Vice President Mike Pence made an unannounced visit to Iraq on Saturday in the highest-level American trip since President Donald Trump ordered a pullback of US forces in Syria two months ago.
Flying in a C-17 military cargo jet to preserve the secrecy of the visit to the conflict zone, Pence landed in Irbil to meet with Iraqi Kurdistan President Nechirvan Barzani.
The visit was meant to reassure the US allies in the fight against the Islamic State group after the US pulled troops from northern Syria, leaving the Kurdish allies in neighboring Syria to face a bloody Turkish assault last month following the Trump-ordered withdrawal.
Earlier Pence received a classified briefing at Iraq's Al-Asad Air Base, from which US forces are believed to have launched the operation in Syria last month that resulted in the death of IS leader Abu Bakr al-Baghdadi. Pence also spoke by phone with Iraqi Prime Minister Adel Abdul-Mahdi.
It was Pence's second trip to the region in five weeks.
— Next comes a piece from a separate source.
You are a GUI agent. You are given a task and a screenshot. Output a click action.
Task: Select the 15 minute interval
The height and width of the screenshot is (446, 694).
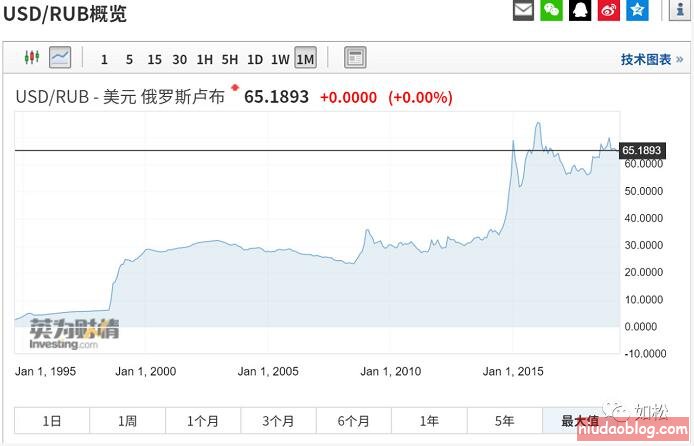click(154, 59)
Trump deployed him on a whirlwind trip to Ankara, Turkey, last month to negotiate a cease-fire after President Recep Tayyip Erdogan seized on the US withdrawal to launch an assault on Kurdish fighters in northern Syria.
Trump's move had sparked some of the most unified criticism of his administration to date, as lawmakers in both parties accused Trump of forsaking longtime Kurdish allies and inviting Russia and Iran to hold even greater sway in the volatile region.
Pence said he welcomes "the opportunity on behalf of President Donald Trump to reiterate the strong bonds forged in the fires of war between the people of the United States and the Kurdish people across this region."